#### Available records ####

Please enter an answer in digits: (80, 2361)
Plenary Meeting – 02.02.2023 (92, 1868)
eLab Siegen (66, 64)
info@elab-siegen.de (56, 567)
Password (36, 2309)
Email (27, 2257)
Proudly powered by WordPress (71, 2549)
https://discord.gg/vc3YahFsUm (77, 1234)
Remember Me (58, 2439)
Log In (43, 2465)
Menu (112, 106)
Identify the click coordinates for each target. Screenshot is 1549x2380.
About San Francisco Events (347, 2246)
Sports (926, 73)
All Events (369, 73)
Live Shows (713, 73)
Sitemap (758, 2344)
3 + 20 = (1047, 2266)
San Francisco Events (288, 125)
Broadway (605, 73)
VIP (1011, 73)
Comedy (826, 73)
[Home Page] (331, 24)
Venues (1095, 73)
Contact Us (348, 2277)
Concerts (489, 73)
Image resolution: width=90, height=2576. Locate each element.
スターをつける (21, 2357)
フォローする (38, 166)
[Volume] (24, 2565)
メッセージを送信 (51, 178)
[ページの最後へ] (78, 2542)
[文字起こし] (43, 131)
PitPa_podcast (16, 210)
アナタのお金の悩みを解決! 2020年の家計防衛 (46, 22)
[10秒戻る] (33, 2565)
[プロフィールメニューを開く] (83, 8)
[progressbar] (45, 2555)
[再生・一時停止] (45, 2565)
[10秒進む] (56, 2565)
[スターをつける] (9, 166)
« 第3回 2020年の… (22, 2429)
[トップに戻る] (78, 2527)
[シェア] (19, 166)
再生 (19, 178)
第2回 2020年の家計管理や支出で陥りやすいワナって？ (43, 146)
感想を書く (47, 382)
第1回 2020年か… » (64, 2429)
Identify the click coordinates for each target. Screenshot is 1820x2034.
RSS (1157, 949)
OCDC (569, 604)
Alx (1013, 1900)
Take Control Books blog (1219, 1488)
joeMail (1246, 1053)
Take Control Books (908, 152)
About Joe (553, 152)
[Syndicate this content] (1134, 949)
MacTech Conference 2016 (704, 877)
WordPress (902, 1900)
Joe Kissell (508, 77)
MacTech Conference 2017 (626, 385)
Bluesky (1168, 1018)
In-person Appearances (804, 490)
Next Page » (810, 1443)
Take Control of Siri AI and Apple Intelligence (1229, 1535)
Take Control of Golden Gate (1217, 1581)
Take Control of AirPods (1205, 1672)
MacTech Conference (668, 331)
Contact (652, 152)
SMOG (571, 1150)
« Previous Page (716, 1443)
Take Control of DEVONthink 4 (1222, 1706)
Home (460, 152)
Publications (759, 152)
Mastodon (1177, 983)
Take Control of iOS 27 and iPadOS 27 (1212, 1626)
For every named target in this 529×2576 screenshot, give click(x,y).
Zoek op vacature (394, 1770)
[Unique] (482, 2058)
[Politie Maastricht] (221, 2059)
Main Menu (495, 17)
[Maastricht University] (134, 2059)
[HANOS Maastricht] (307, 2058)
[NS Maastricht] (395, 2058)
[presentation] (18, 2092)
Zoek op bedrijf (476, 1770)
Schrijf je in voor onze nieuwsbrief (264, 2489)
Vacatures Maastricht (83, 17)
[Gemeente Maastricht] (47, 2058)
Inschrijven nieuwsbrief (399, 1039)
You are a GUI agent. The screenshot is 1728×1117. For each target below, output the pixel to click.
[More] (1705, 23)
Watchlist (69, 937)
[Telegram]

####

■ **Required action**
The line with "Take Control of Golden Gate (1217, 1581)" and all lines after it through the end of the data above: write these out exactly and add nothing.

■ **Response to the task**
Take Control of Golden Gate (1217, 1581)
Take Control of AirPods (1205, 1672)
MacTech Conference (668, 331)
Contact (652, 152)
SMOG (571, 1150)
« Previous Page (716, 1443)
Take Control of DEVONthink 4 (1222, 1706)
Home (460, 152)
Publications (759, 152)
Mastodon (1177, 983)
Take Control of iOS 27 and iPadOS 27 (1212, 1626)
For every named target in this 529×2576 screenshot, give click(x,y).
Zoek op vacature (394, 1770)
[Unique] (482, 2058)
[Politie Maastricht] (221, 2059)
Main Menu (495, 17)
[Maastricht University] (134, 2059)
[HANOS Maastricht] (307, 2058)
[NS Maastricht] (395, 2058)
[presentation] (18, 2092)
Zoek op bedrijf (476, 1770)
Schrijf je in voor onze nieuwsbrief (264, 2489)
Vacatures Maastricht (83, 17)
[Gemeente Maastricht] (47, 2058)
Inschrijven nieuwsbrief (399, 1039)
You are a GUI agent. The screenshot is 1728×1117. For each target below, output the pixel to click.
[More] (1705, 23)
Watchlist (69, 937)
[Telegram]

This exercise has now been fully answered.